EXERCISE AIM: For each line below that includes the word "computer", make a copy.

═══ ENTRIES SHOWN ═══

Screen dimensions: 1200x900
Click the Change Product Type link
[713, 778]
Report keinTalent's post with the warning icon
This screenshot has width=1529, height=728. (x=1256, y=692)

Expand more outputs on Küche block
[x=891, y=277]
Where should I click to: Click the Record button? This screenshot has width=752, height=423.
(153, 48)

═══
═══ ENTRIES SHOWN ═══

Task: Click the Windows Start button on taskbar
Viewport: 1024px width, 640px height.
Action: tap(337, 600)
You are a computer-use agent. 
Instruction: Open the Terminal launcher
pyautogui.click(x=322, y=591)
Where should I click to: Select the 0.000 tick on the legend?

═══
═══ ENTRIES SHOWN ═══

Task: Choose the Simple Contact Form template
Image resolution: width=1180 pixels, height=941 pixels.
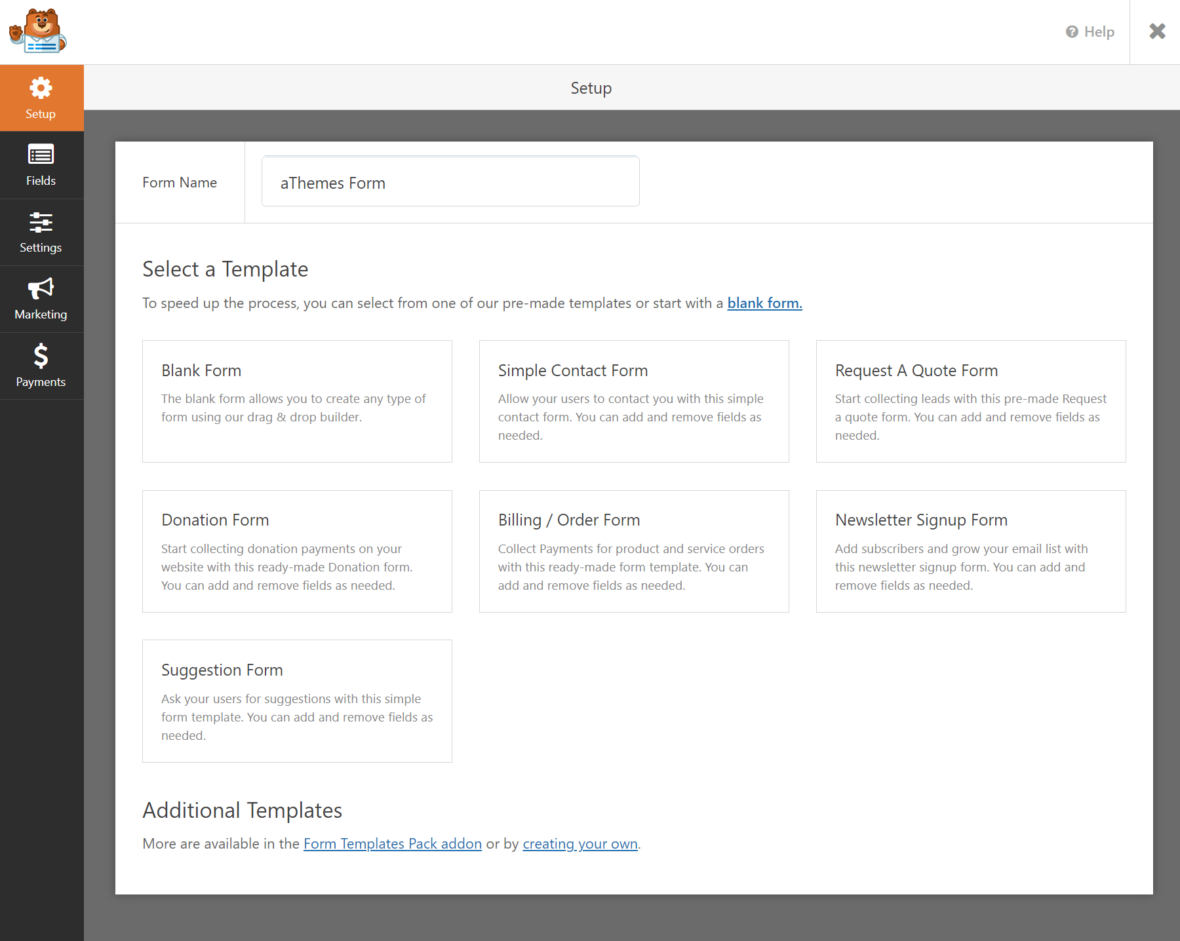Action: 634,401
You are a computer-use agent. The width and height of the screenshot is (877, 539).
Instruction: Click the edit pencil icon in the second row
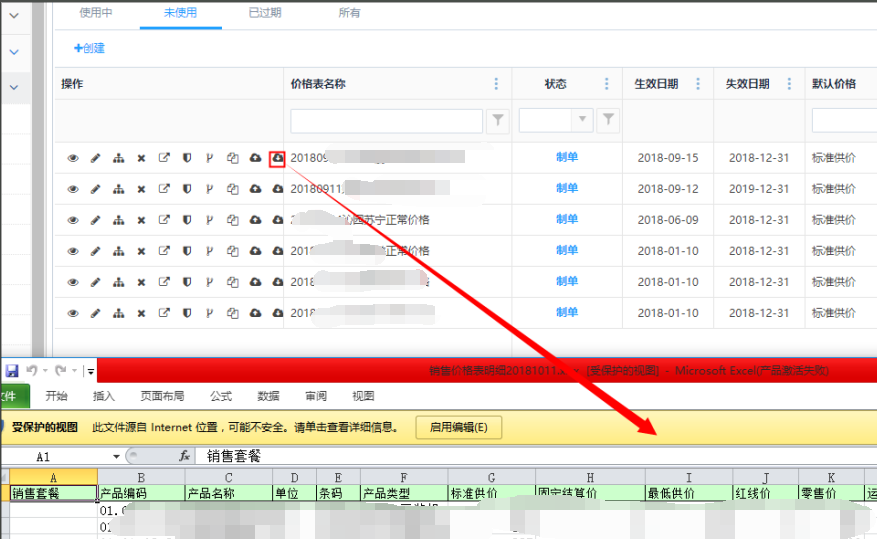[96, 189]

═══

REPLY:
You are a computer-use agent. 
You are a computer-use agent. The width and height of the screenshot is (877, 539).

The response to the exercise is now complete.